* LIST OF TASKS
**a)** Summarize the article on AB 227 below in two sentences.
**b)** In the article on AB 227 below, on what date must the Judicial Council first adjust the amount of the civil penalty?
**c)** According to the article on AB 227 below, what must an alleged violator do within 14 days of receiving notice to prevent the recovery of payments or reimbursements? List every step.

[[ PAGE EXCERPT, beginning ]]

Governor Jerry Brown has signed into law AB 227, legislation that will now allow a business to correct certain alleged Proposition 65 warning violations and avoid the "bounty hunter" lawsuits that have plagued California businesses for years.
Introduced in February 2013 by Burbank Democrat Mike Gatto, AB 227 began as a bill that would have allowed businesses 2 weeks to correct any claimed warning signage violations and allowing no lawsuits to be filed if corrected. After amendments, the bill was watered down to include a $500 civil penalty - but certainly significantly less than the cost of a lawsuit or some of the settlements reached historically in these private-attorney general cases. The bill carried a 2/3 vote in both houses of the legislature to pass, in itself an unusual accomplishment.
The bill is effective immediately and amends Heath & Safety Code Section 25249.7. It prohibits the recovery of payments or reimbursements if, within 14 days after receiving notice of failure to provide clear and sufficient warnings of alleged exposures, the alleged violator (1) corrects the alleged violation, (2) pays a civil penalty in the amount of $500 per facility or premises, and (3) notifies the person bringing the action that the violation has been corrected pursuant to the specified proof of compliance form. The bill requires the Judicial Council to adjust the amount of the civil penalty on April 1, 2019, and at each 5-year interval thereafter.
While not perfect, AB 227 is a good first step toward bringing Prop. 65 litigation under control. The next step is for the Office of Environmental Health Hazard Assessment (OEHHA), the implementing agency, to develop a new series of Prop. 65 warnings which are intended to more adequately communicate informative and meaningful warnings for potential exposures to chemicals known by the State to cause cancer or reproductive toxicity which are regulated by Prop. 65.

[[ PAGE EXCERPT, end ]]
[[ DATA FOR ANALYSIS, beginning ]]

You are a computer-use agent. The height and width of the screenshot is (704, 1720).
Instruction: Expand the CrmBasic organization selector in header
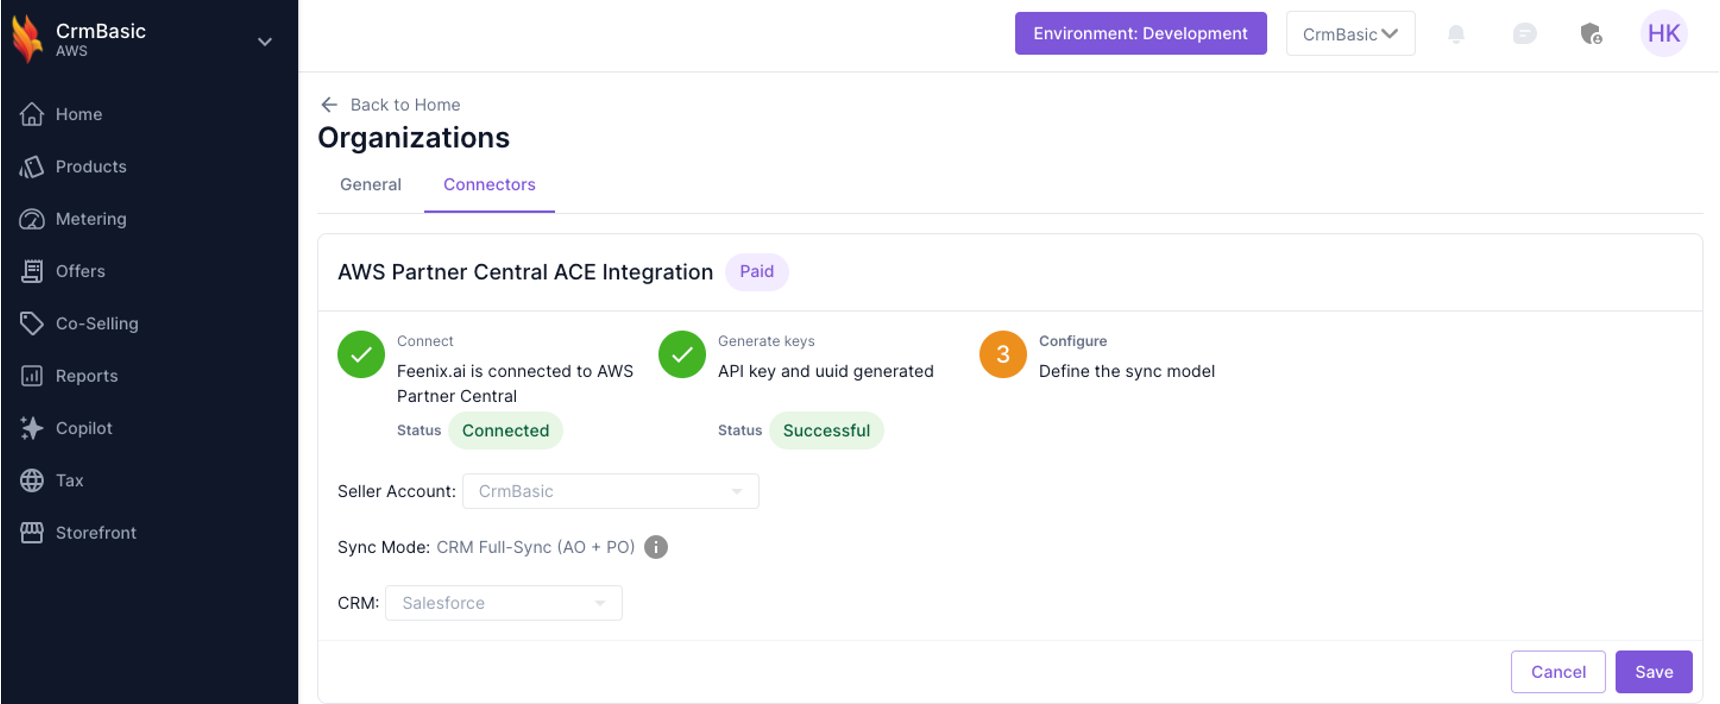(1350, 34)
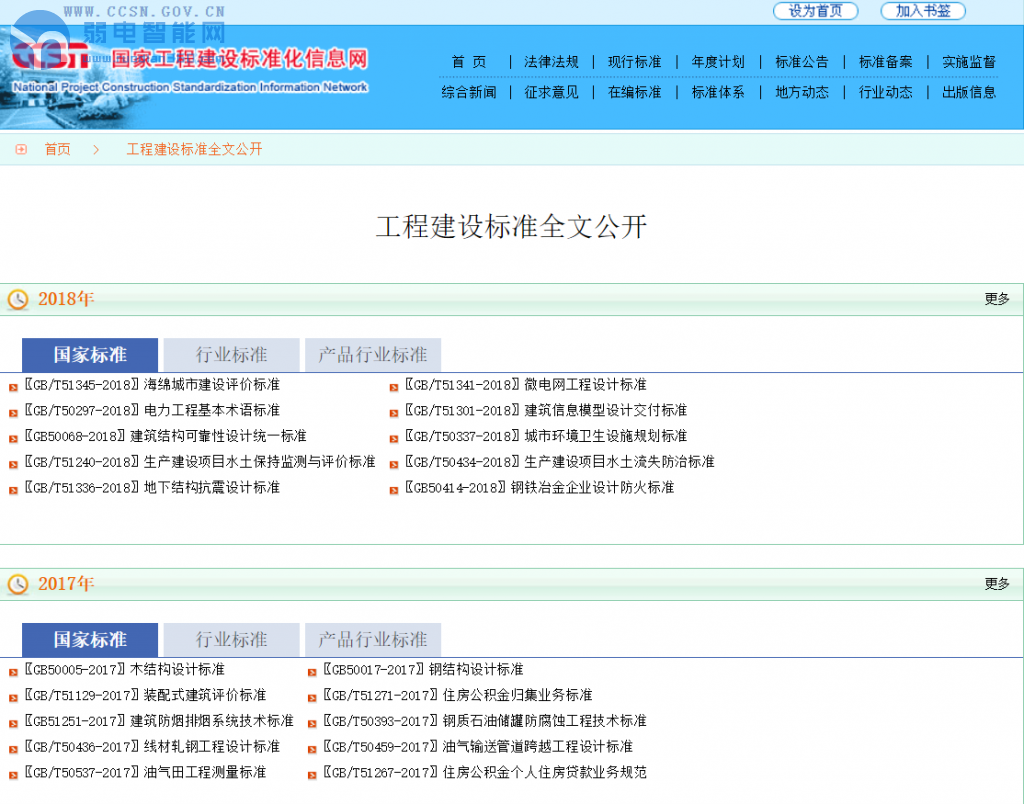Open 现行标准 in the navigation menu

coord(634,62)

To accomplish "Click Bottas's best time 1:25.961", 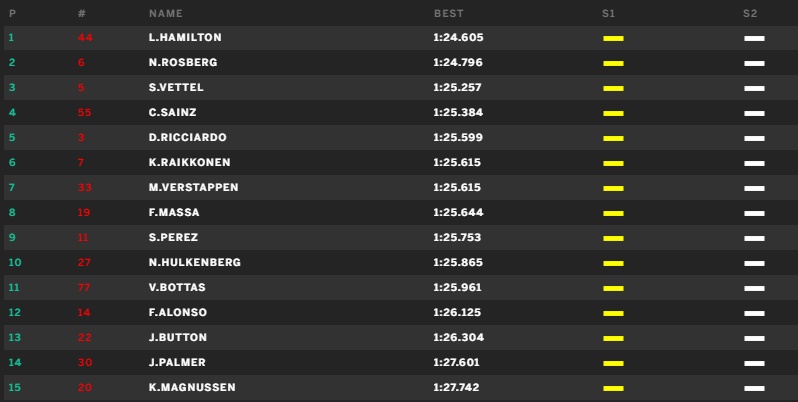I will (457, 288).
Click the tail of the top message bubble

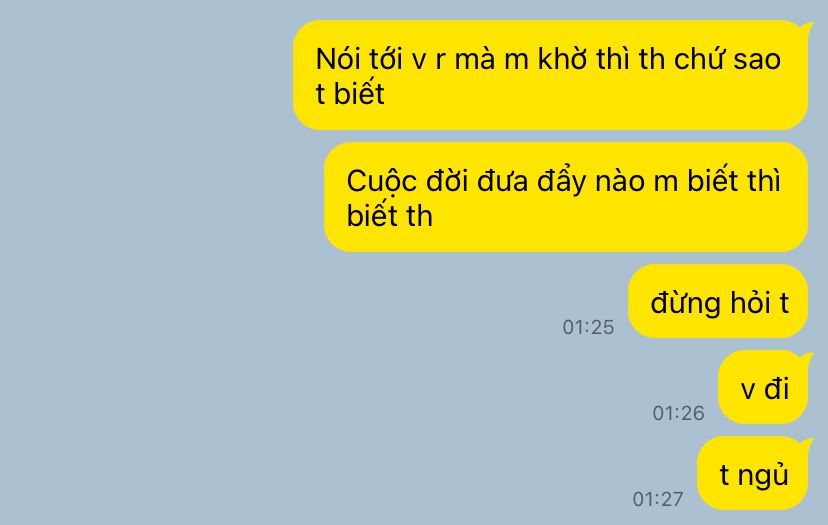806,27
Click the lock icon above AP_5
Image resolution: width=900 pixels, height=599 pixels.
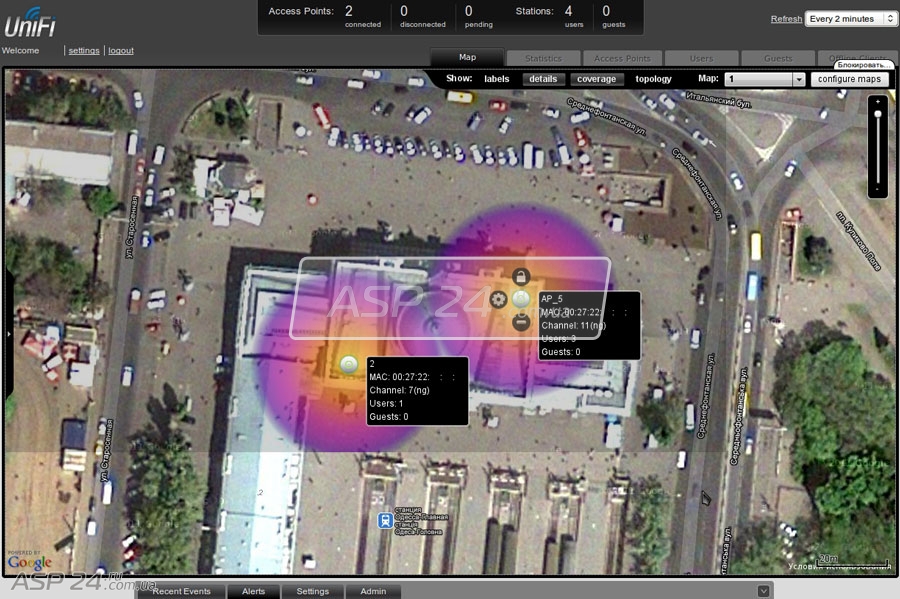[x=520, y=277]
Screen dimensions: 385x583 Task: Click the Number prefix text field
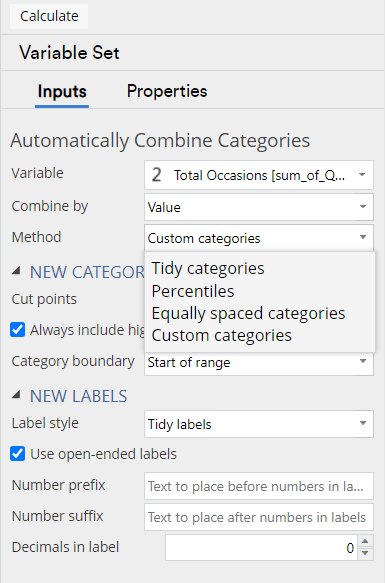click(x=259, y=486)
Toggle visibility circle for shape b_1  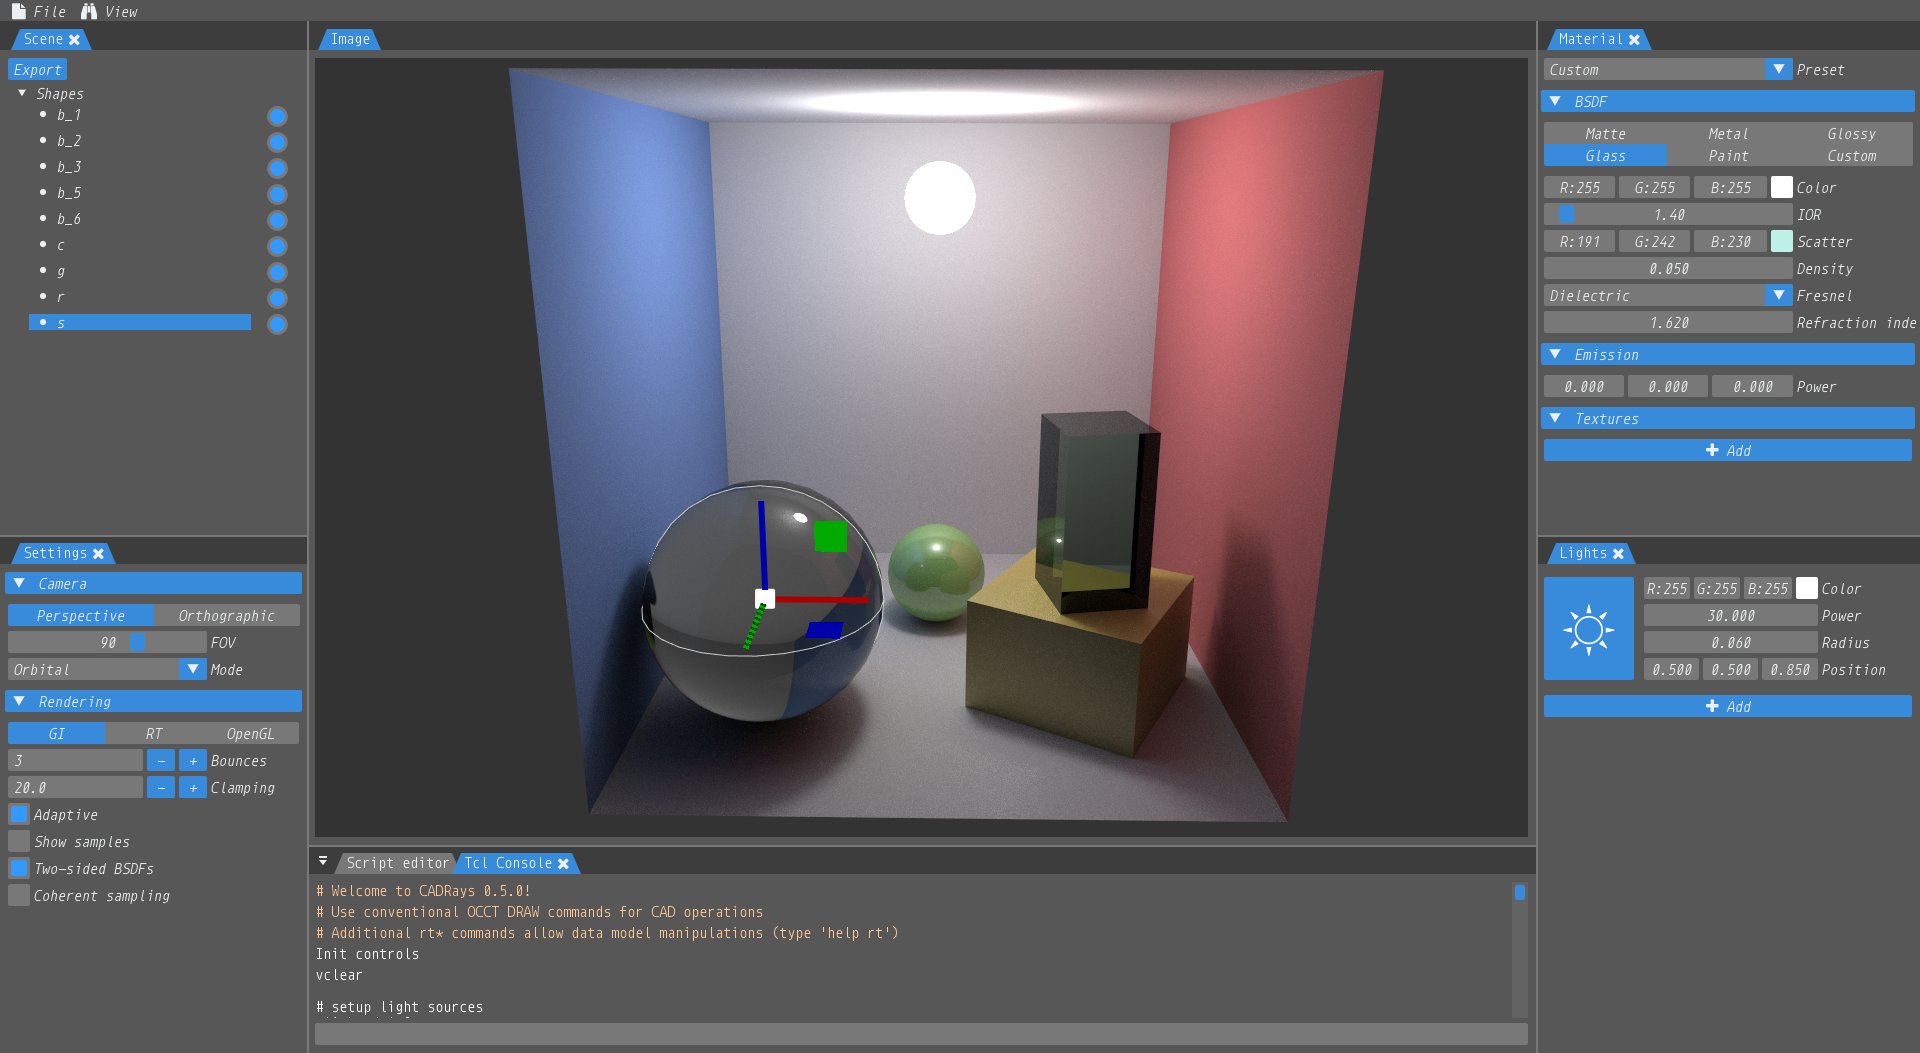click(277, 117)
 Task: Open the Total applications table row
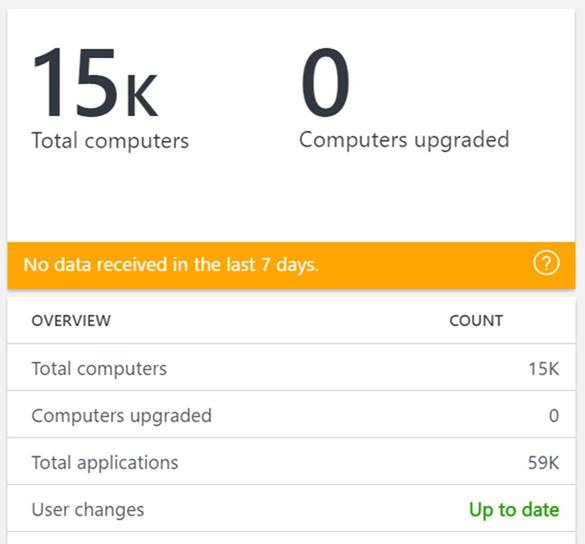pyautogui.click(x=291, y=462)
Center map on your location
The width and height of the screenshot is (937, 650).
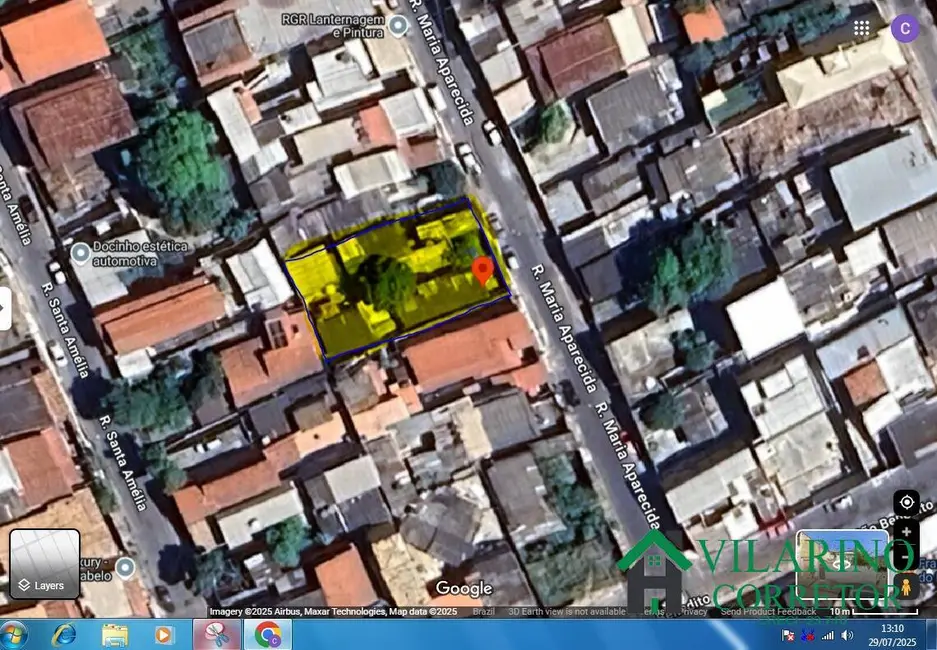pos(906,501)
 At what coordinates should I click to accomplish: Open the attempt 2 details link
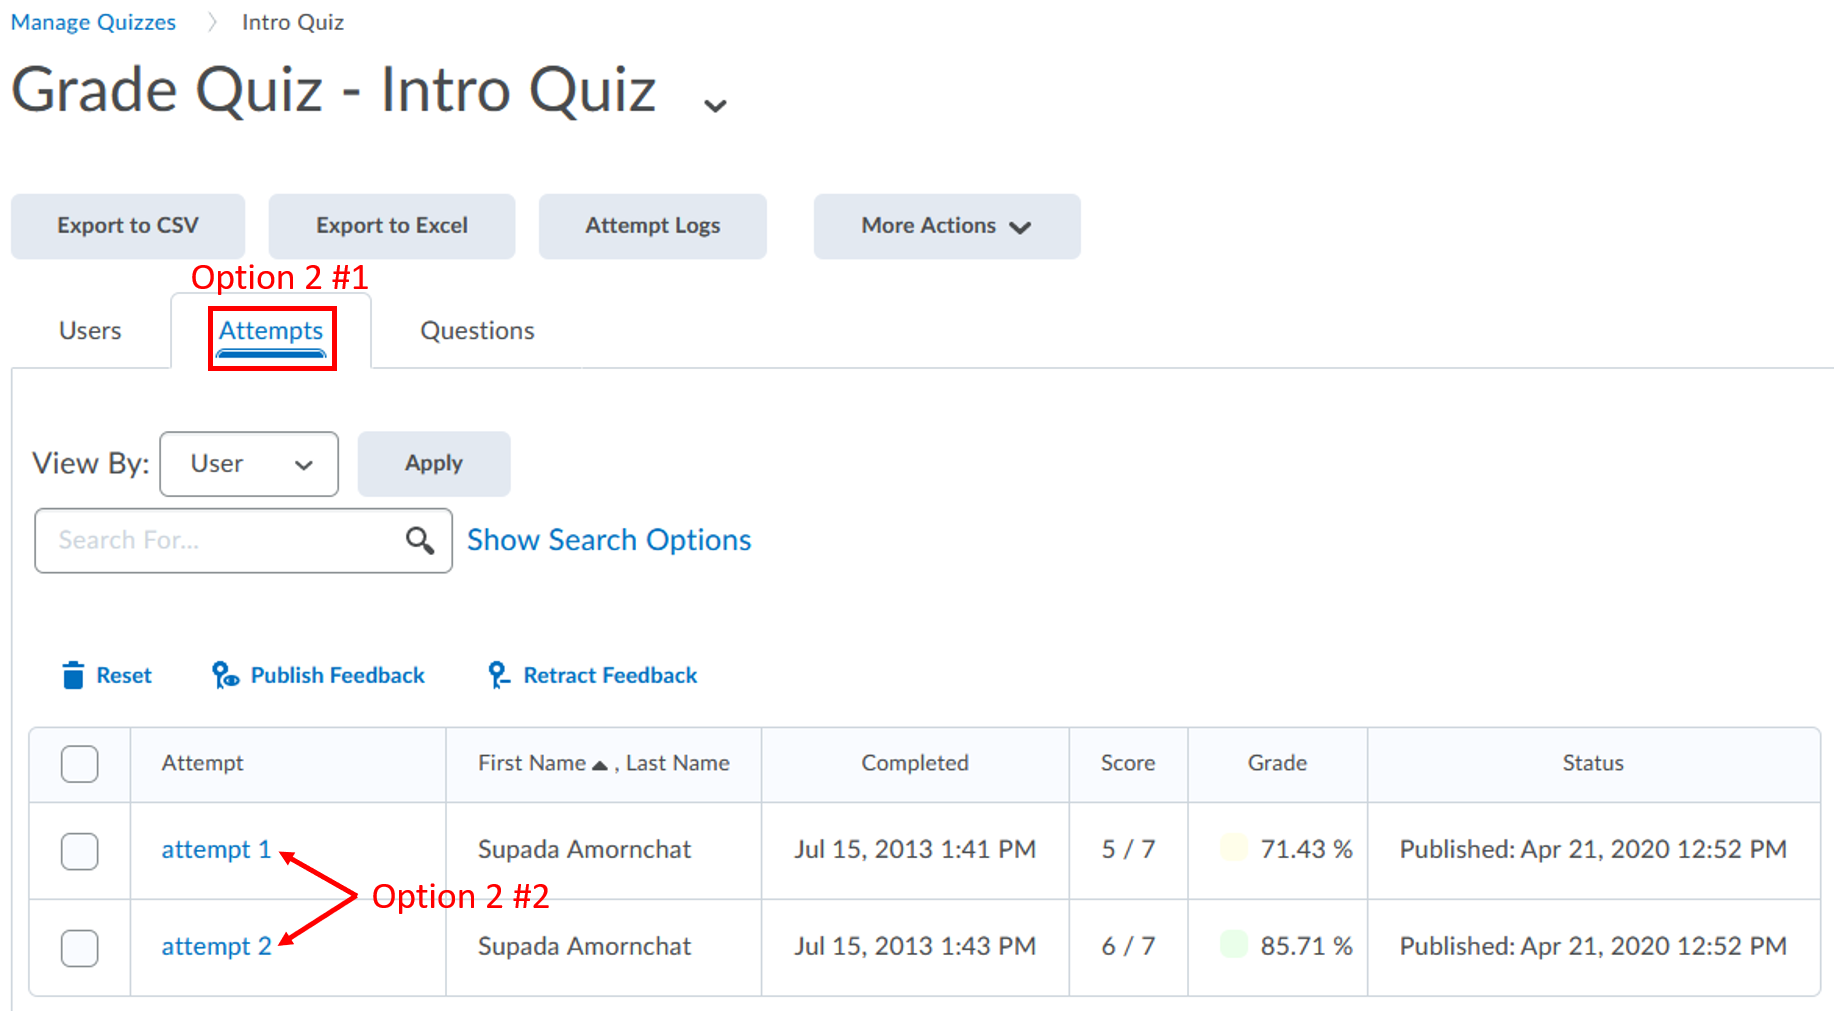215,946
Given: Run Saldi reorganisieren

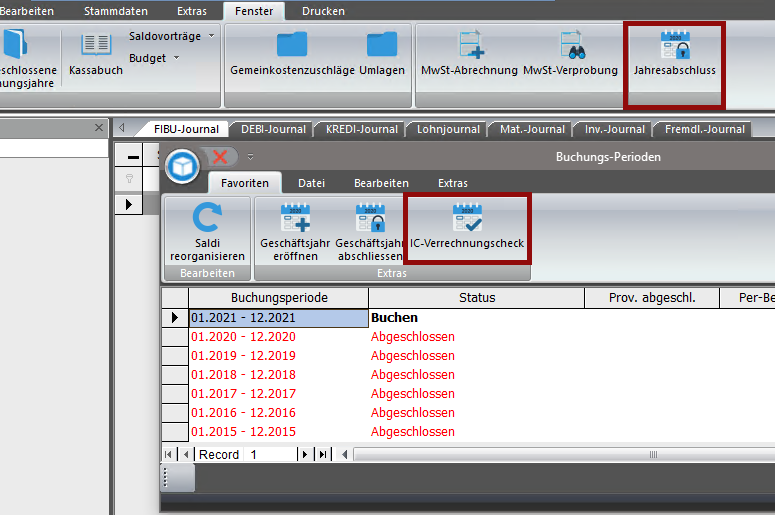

[[ DATA FOR ANALYSIS, end ]]

* YOUR WRITTEN ANSWERS
**a)** Governor Jerry Brown signed AB 227, a law that lets a business correct certain alleged Proposition 65 warning violations and avoid the "bounty hunter" lawsuits that have plagued California businesses. It bars the recovery of payments or reimbursements if, within 14 days of notice, the alleged violator corrects the violation, pays a $500 civil penalty per facility or premises, and notifies the person bringing the action on the specified proof of compliance form.

**b)** April 1, 2019.

**c)**
- Correct the alleged violation.
- Pay a civil penalty of $500 per facility or premises.
- Notify the person bringing the action that the violation has been corrected, using the specified proof of compliance form.